Chronique

François Thuillier Solo

Solo

François Thuillier (tuba, saxhorn)

Label / Distribution : Autoproduction

Le tubiste François Thuillier n’est bien évidemment pas inconnu sur la scène française du jazz et des musiques improvisées. On a pu l’apprécier en improvisateur audacieux dans le cadre de formations restreintes, tels son Brass Trio, son trio avec Emler et Guignon ou ses différents duos (avec, là encore, Pierre « Tiboum » Guignon). Il ne lui manquait plus que l’expérience du solo pour combler son vœu de porter le tuba sur le devant de la scène, exercice dans lequel il a d’ailleurs toujours excellé [1].

Ce disque autoproduit est un recueil de micro-pièces allant de trente secondes à trois minutes, manière sans doute d’aller à l’essentiel et de présenter dans tous ses états un instrument dont peu s’aventurent à jouer en solo. Ces « exercices de style » ne sont jamais redondants, et chaque séquence est l’occasion de démontrer tous les possibles du tuba (pour preuve, l’immensité de la palette sonore explorée). Nous savions déjà que Thuillier n’en ignorait rien [2], mais il démontre sur ce disque extraverti que son instrument est loin d’être condamné au seul rôle d’accompagnateur. On ne s’étonnera donc pas de découvrir un hommage à Albert Mangelsdorff (« Le roi Albert »), l’un de ses principaux inspirateurs pour les doubles et triples sons. Les possibilités offertes par le studio sont l’occasion d’incorporer à quelques morceaux des bruitages obtenus à partir de l’instrument, de la voix déformée ou non par l’embouchure, et d’autres effets électroniques en tous genres [3].

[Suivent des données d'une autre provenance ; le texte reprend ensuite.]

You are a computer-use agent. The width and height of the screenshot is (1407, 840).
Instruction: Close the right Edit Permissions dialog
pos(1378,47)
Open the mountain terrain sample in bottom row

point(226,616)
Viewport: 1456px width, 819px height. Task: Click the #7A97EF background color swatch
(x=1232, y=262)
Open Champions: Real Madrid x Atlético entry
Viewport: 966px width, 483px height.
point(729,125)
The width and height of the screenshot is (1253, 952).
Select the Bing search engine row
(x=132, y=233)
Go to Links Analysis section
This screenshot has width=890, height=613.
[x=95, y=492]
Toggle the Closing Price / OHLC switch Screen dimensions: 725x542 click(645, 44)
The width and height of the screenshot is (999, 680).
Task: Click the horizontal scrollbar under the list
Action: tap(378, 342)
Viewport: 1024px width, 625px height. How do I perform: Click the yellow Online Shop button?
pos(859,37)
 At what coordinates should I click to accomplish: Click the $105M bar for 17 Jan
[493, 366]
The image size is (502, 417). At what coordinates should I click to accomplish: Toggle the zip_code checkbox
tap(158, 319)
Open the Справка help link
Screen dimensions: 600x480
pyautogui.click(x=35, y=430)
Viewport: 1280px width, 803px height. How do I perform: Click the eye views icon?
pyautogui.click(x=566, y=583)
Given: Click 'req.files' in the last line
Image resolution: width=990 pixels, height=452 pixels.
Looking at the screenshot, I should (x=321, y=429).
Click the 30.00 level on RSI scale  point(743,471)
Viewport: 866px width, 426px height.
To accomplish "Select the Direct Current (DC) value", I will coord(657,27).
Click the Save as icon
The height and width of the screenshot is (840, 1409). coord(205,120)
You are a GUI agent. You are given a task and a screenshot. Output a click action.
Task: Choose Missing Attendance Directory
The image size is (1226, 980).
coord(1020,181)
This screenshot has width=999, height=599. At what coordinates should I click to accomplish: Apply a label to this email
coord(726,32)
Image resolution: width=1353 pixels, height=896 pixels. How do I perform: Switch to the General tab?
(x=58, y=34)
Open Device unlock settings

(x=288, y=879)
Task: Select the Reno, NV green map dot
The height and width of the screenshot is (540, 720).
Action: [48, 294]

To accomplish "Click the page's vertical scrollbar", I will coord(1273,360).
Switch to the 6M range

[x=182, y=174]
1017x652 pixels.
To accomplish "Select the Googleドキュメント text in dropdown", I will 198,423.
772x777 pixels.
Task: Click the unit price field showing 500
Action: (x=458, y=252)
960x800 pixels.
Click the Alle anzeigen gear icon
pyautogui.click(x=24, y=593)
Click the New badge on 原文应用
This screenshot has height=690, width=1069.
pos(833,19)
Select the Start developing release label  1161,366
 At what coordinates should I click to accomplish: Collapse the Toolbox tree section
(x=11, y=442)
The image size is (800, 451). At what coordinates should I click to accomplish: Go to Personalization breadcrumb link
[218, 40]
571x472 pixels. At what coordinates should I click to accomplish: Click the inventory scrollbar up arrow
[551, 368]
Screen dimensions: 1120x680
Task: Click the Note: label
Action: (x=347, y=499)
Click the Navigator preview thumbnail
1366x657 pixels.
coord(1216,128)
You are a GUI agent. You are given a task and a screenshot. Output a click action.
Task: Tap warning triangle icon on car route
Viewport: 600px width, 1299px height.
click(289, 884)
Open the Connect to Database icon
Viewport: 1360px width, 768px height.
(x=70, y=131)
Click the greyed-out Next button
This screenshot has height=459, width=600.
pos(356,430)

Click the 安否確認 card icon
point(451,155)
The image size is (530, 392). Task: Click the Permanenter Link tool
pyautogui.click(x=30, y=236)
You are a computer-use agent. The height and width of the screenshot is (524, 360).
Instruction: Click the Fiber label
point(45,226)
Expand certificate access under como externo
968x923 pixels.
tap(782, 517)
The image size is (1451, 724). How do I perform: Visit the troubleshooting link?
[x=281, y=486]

Thuillier remet donc en question le tuba (et, sur quelques pistes, le saxhorn) en tirant du plus profond de ses tuyaux un univers imaginaire insoupçonné, mais sans que l’aspect mélodique ne soit en reste (« Saxhorn Toi ! », « Gisèle » ou « Impromptu »). Il aime faire alterner, sans trucages et avec peu de superpositions, différentes voix rappelant l’étendue des tessitures harmoniques à sa disposition (« Solo pour Doudou », « D-funk », « Oreilles sans préjugé »). Il ne dédaigne pas pour autant les acrobaties rythmiques couplées aux effets de re-recording (« Escroc ! », « Escroc toi-même ! », « Super Té », « Chemin buissonnier » et les diverses versions de « Someca »). Mention spéciale à « Promis c’est la dernière !? » pour la volonté de décomposer, déstructurer les sons afin de les multiplier et d’en inventer d’autres auxquels nous n’aurions pas pensé…

Une volonté renouvelée, donc, de présenter le tuba comme un instrument toujours plus libre et aventureux : ce disque est à tous les niveaux une performance, qui en dit long sur la maîtrise technique de François Thuillier et sur son parcours musical. Une façon de réinventer ce que n’a jamais été le tuba.

par Armel Bloch // Publié le 13 septembre 2008

[1Par exemple au sein du MegaOctet d’Andy Emler.

[2Ses nombreuses collaborations au sein de prestigieux orchestres le prouvent amplement.

[3« Fraise sur 20 » et « Urban Tuba », sorte de groove mêlant une basse très dansante à des scats délirants.